Le propriétaire d’un immeuble qui loue sa dalle pour l’installation de pylônes électriques ou de panneaux publicitaires, peut obtenir réparation des dommages causés par les installations. (Tribunal de commerce d’Abidjan, 04 avril 2024, n°1070, RG n°3025/2023)
Les faits
Le propriétaire a conclu un contrat de bail à usage professionnel avec une société. En contrepartie des loyers, il louait la dalle de son immeuble à la société qui l’exploitait comme plateforme d’installation techniques nécessaires à l’extension de son réseau radioélectrique.
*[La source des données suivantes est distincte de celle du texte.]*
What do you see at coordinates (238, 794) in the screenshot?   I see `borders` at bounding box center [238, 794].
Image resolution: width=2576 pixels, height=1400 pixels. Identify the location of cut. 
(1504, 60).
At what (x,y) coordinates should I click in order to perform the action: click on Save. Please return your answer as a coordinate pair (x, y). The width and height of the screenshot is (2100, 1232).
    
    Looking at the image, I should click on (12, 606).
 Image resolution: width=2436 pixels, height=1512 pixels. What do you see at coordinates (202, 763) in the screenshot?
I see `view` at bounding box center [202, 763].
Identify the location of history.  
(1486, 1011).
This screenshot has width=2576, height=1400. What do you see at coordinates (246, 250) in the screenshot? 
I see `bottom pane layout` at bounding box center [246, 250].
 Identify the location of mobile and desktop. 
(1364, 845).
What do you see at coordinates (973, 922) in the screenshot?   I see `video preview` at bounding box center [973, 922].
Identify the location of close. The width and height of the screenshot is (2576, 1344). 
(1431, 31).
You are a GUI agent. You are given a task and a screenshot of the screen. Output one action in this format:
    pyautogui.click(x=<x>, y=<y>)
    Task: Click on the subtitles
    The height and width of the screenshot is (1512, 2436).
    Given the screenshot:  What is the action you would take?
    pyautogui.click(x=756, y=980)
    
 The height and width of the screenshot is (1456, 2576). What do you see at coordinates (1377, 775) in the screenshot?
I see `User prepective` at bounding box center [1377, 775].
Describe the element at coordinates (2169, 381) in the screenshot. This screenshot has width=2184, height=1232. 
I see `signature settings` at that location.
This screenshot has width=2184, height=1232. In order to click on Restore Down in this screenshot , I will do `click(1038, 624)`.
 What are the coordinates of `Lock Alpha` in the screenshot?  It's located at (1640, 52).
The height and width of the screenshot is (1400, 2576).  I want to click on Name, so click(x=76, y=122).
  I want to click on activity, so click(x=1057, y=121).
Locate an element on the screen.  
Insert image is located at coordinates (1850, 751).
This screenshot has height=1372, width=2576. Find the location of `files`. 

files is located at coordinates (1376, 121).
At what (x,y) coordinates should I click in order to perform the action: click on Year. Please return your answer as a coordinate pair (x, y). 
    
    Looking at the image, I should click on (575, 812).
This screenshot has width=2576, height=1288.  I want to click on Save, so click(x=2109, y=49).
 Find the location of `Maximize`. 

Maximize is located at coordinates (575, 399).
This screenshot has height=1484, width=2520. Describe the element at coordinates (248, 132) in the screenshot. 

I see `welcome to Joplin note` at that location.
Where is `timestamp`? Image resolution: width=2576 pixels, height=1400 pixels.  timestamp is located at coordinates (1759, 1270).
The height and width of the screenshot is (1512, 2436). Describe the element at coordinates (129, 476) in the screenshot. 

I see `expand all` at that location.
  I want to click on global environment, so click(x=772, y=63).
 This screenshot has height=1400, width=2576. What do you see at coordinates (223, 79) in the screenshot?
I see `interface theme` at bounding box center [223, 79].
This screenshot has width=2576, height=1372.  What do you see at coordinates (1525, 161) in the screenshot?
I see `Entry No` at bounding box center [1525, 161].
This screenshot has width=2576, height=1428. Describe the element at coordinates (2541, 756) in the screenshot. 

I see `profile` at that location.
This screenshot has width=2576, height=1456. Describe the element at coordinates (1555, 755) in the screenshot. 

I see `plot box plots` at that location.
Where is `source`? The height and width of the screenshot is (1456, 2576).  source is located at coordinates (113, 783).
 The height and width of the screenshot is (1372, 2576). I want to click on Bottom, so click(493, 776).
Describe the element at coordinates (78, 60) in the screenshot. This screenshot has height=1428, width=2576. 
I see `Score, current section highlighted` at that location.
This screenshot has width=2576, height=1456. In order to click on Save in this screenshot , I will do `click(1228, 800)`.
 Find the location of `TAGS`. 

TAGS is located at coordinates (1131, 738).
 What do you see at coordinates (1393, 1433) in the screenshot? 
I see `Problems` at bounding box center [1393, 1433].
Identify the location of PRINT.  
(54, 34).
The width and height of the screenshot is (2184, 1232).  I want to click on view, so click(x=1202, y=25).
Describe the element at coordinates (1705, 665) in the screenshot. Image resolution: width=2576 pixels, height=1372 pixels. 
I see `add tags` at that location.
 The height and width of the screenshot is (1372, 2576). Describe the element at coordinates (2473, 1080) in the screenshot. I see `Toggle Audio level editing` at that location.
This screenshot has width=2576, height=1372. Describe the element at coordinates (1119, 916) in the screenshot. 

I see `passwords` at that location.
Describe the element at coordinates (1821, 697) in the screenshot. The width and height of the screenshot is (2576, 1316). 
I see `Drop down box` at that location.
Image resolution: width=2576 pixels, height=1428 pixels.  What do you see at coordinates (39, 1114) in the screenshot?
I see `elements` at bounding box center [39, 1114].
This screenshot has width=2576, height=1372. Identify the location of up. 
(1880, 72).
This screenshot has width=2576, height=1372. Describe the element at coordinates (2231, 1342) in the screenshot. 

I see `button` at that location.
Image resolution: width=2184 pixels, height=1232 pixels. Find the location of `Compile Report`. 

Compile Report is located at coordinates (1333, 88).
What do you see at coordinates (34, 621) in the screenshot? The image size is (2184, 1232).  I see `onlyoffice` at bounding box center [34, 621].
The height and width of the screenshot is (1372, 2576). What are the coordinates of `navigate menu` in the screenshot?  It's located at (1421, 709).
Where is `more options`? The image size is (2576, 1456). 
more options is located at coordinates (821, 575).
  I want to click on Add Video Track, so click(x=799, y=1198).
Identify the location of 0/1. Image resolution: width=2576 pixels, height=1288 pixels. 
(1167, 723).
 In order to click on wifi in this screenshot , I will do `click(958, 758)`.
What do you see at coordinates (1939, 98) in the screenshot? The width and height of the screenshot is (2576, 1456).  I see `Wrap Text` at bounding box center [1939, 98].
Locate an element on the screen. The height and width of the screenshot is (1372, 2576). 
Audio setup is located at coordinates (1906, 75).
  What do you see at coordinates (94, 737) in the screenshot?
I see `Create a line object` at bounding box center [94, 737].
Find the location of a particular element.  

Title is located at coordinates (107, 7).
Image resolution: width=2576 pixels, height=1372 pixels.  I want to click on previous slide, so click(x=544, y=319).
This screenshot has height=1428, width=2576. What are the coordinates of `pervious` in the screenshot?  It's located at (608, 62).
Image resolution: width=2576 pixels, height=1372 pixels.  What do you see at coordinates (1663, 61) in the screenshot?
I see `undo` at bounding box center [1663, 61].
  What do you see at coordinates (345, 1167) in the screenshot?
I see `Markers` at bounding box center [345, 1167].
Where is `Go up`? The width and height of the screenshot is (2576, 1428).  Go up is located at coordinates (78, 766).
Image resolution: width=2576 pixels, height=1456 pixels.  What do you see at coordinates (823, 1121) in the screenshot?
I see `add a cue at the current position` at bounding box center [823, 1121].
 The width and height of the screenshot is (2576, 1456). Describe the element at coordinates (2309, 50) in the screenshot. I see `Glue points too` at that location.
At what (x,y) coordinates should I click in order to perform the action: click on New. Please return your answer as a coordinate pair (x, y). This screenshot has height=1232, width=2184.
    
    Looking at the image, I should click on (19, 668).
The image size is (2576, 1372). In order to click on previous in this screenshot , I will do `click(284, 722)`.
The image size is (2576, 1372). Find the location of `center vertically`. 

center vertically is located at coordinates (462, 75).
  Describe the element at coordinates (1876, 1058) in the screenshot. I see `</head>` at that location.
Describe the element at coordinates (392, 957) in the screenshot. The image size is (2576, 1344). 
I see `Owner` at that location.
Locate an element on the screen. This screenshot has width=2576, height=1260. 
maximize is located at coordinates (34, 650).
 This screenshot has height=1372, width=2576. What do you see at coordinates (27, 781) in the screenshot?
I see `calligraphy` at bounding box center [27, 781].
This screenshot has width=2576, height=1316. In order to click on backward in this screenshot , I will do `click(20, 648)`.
Le propriétaire a constaté que l’implantation des pylônes a causé des dégâts dans des appartements situés en dessous, à telle enseigne qu’ils sont devenus inhabitables. Il a saisi le tribunal de commerce pour obtenir des sommes en réparation des travaux de la dalle et pour la perte des loyers des appartements, ainsi que des dommages et intérêts.
La société réfute les faits en alléguant que les dommages ne sont pas dus à ses installations. Le tribunal avant dire droit, ordonne une expertise immobilière pour déterminer l’origine exacte des dommages et évaluer le coût des travaux (tribunal de commerce d’Abidjan, 16 novembre 2023, ADD, n°4099, RG n°3025/2023).
Le rapport d’expertise
Le rapport d’expertise révèle que les désordres constatés proviennent des sollicitations transmises par les installations réseaux sur le plancher pendant un certain moment. Le tribunal indique qu’il est n’est pas contesté que les pylônes réseaux ont été installés sur la date de l’immeuble durant toute la période du bail.
La réparation des préjudices subis
L’expert ayant évalué le coût des travaux de réhabilitation à la somme de 36 227 509 FCFA, le tribunal fait droit à la demande.
Sur la perte des loyers : le propriétaire indique depuis 2015, il n’a perçu aucun loyer résultant des appartements impacté et que la société avait reçu son courrier en 2014, l’informant de la nécessité de procéder aux travaux. Il sollicitait la somme de 172 800 000 FCFA, le tribunal retient le préjudice financier et alloue la somme de 10 000 000 FCFA à titre de dommages et intérêts (tribunal de commerce d’Abidjan, 04 avril 2024, n°1070, RG n°3025/2023).
La société a relevé appel de la décision (cour d’appel de commerce d’Abidjan, 1ère chambre, RG n°565/2024).